##### Seçilen Bölüm

Üçüncü sorun, iklim krizinin hukuki sorumluluğunun belirsizliğidir. İklim krizine neden olan kişi, kurum veya ülkelerin hukuki sorumluluğu konusunda belirsizlikler mevcuttur. İklim krizinin oluşmasında tüm dünyanın sorumluluğu bulunmaktadır ve bu nedenle, hukuki sorumluluk konusunda net bir çerçeve oluşturulması gerekmektedir. Bunu devletlerin bir silah olarak kullanmasının önüne geçirilerek ancak uluslararası mahkemelerin bağlayıcı kararlar alabilmesinin yolu da açılarak sağlıklı bir orta yol bulunması da elzemdir.
Sonuç olarak, iklim krizi hepimiz için ciddi sorunlar yaratan bir tehdittir. Çevreyi kirletmeye devam edersek yakına içecek su, soluyacak hava, çocuklarımıza bırakabileceğimiz temiz bir dünya olmayacak.
Bu bölümün bir kısmını geçen yazıda bahsettiğim yapay zeka Chatgpt yazdı bir kısmını ise ben yazdım ama ne kadarı olduğunu söylemeyeceğim tespit etmeye çalışınız.
NE ÖĞRENDİM
Bu bölümde öğrendiğim yeni bilgileri, merakımı cezbeden olayları, deneyimlerimi sizlerle paylaşacağım.
İçinde bulunduğumuz otomasyon-yapay zeka çağında insanların sahip olabileceği iki beceri hala önemlidir: Zor işlerde çabucak ustalaşmak ve hem nitelik hem de hız bakımından seçkin düzeyde üretmek. Üretkenliğin yeni yasası şu şekilde formülleştirilebilir: Yüksek kaliteli iş miktarı = (Harcanan zaman) x (Dikkat yoğunluğu) Dikkat yoğunluğunu sağlayabilmek için de Cal Newport-Pürdikkat Çalışmak kitabındaki Derin Çalışmak meselesini ele almak gerekiyor. Çoğu insanın yaptığı Yüzeysel Çalışma,Tamamen odaklanmayı ve bilişsel çaba harcamayı gerektirmeyen işlerdir. Yüzeysel çalışmayla üretilen değerler dünyaya yeni bir şey katmaz ve taklit edilmeleri çok kolaydır. Derin Çalışma: Tamamen odaklanmış halde, büyük bir dikkatle gerçekleştirilen ve bilişsel yeteneklerimizin sınırlarını sonuna kadar zorlayan profesyonel faaliyetlerdir. Pürdikkat çalışmayla üretilen yeni değerlerin ve geliştirilen kişisel becerilerin başkalarınca taklit edilmesi çok zordur. Ortalama bir insan günde en fazla 4 saat tam odaklanmış bir şekilde çalışabilmektedir.

##########

• Alıştırma Görevleri:
1 - Seçilen bölüme göre aşağıdaki soruları yanıtlayın.
(a) Üçüncü sorun olarak ne belirtiliyor?
(b) Ortalama bir insan günde en fazla kaç saat tam odaklanmış şekilde çalışabiliyor?
(c) Üretkenliğin yeni yasası hangi formülle ifade ediliyor?
2 - Seçilen bölümde "Üçüncü sorun, iklim" ifadesinden "bir dünya olmayacak." ifadesine kadar uzanan kısmı hiç değiştirmeden çıkarın.

##### Verilen Bilgiler

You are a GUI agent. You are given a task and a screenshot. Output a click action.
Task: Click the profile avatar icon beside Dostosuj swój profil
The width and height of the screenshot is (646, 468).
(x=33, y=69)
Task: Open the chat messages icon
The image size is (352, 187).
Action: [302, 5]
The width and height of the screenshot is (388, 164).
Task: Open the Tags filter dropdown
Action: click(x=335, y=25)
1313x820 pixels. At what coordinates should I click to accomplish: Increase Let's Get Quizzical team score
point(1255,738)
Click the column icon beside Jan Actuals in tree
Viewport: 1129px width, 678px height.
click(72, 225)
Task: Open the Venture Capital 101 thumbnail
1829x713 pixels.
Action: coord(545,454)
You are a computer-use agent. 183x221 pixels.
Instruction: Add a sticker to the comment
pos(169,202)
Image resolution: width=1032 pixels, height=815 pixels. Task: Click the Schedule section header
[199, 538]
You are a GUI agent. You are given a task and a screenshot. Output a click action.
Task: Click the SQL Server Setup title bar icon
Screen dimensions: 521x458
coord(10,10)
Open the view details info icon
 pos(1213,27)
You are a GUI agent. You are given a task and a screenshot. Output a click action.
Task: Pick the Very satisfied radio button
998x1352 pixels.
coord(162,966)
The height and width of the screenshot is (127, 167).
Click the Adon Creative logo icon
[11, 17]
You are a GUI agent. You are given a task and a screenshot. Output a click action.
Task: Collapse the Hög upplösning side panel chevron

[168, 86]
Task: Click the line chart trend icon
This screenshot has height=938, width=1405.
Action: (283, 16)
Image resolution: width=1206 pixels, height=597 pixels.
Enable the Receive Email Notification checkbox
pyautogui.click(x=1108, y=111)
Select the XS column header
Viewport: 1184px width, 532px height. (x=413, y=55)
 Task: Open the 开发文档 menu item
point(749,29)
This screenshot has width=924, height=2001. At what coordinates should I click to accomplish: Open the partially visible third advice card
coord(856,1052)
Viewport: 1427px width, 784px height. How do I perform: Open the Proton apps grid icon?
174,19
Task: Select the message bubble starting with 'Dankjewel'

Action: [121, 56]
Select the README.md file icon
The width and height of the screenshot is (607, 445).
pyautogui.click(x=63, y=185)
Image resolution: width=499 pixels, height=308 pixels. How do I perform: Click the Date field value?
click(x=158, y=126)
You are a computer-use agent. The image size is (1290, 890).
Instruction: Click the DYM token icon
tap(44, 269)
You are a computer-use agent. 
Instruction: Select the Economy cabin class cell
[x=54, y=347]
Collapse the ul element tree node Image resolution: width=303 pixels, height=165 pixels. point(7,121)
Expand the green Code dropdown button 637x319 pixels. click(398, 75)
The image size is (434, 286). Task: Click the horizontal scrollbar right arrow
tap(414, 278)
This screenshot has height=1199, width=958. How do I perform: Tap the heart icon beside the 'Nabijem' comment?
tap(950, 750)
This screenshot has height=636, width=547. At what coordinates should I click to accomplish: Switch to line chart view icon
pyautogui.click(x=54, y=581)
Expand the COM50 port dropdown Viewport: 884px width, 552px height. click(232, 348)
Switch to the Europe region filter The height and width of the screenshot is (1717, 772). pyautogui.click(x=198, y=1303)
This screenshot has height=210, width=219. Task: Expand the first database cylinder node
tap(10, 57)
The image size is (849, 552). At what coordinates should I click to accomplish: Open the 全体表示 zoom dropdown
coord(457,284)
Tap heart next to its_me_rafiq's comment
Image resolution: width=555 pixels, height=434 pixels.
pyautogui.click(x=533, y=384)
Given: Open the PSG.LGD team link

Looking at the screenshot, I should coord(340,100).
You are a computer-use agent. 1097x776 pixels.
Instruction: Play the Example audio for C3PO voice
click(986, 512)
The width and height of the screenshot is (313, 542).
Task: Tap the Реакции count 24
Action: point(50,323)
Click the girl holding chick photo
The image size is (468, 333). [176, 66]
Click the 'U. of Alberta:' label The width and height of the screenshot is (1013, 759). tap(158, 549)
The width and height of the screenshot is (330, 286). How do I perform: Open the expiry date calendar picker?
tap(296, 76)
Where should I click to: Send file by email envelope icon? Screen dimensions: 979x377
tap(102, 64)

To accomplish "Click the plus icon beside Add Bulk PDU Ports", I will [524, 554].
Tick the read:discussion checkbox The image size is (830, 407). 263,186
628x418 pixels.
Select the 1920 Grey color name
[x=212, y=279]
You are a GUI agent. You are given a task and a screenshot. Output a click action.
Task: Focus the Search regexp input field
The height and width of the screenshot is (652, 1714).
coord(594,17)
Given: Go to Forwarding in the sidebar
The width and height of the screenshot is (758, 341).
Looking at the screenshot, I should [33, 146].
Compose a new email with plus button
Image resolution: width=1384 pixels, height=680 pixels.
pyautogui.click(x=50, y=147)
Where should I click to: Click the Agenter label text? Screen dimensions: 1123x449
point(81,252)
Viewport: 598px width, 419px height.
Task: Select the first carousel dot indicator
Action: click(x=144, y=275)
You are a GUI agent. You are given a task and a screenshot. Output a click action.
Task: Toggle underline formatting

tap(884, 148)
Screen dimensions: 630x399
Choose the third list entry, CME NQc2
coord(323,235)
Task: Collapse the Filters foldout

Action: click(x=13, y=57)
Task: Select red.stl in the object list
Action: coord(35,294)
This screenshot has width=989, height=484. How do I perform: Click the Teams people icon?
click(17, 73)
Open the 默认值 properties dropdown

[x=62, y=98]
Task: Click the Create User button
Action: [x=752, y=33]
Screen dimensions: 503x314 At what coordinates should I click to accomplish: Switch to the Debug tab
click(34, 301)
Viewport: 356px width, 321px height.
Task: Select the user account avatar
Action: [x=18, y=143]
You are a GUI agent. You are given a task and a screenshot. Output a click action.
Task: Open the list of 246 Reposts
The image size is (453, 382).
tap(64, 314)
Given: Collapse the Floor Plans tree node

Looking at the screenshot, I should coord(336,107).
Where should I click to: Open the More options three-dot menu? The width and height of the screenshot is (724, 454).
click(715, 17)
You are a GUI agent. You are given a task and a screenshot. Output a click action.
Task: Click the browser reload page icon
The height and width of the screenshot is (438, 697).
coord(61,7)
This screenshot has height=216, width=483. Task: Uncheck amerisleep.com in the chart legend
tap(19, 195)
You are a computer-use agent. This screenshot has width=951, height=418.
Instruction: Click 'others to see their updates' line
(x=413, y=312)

##########

• Tamamlanan Alıştırma:
1 -
(a) İklim krizinin hukuki sorumluluğunun belirsizliği.
(b) En fazla 4 saat.
(c) Yüksek kaliteli iş miktarı = (Harcanan zaman) x (Dikkat yoğunluğu)

2 -
Üçüncü sorun, iklim krizinin hukuki sorumluluğunun belirsizliğidir. İklim krizine neden olan kişi, kurum veya ülkelerin hukuki sorumluluğu konusunda belirsizlikler mevcuttur. İklim krizinin oluşmasında tüm dünyanın sorumluluğu bulunmaktadır ve bu nedenle, hukuki sorumluluk konusunda net bir çerçeve oluşturulması gerekmektedir. Bunu devletlerin bir silah olarak kullanmasının önüne geçirilerek ancak uluslararası mahkemelerin bağlayıcı kararlar alabilmesinin yolu da açılarak sağlıklı bir orta yol bulunması da elzemdir.
Sonuç olarak, iklim krizi hepimiz için ciddi sorunlar yaratan bir tehdittir. Çevreyi kirletmeye devam edersek yakına içecek su, soluyacak hava, çocuklarımıza bırakabileceğimiz temiz bir dünya olmayacak.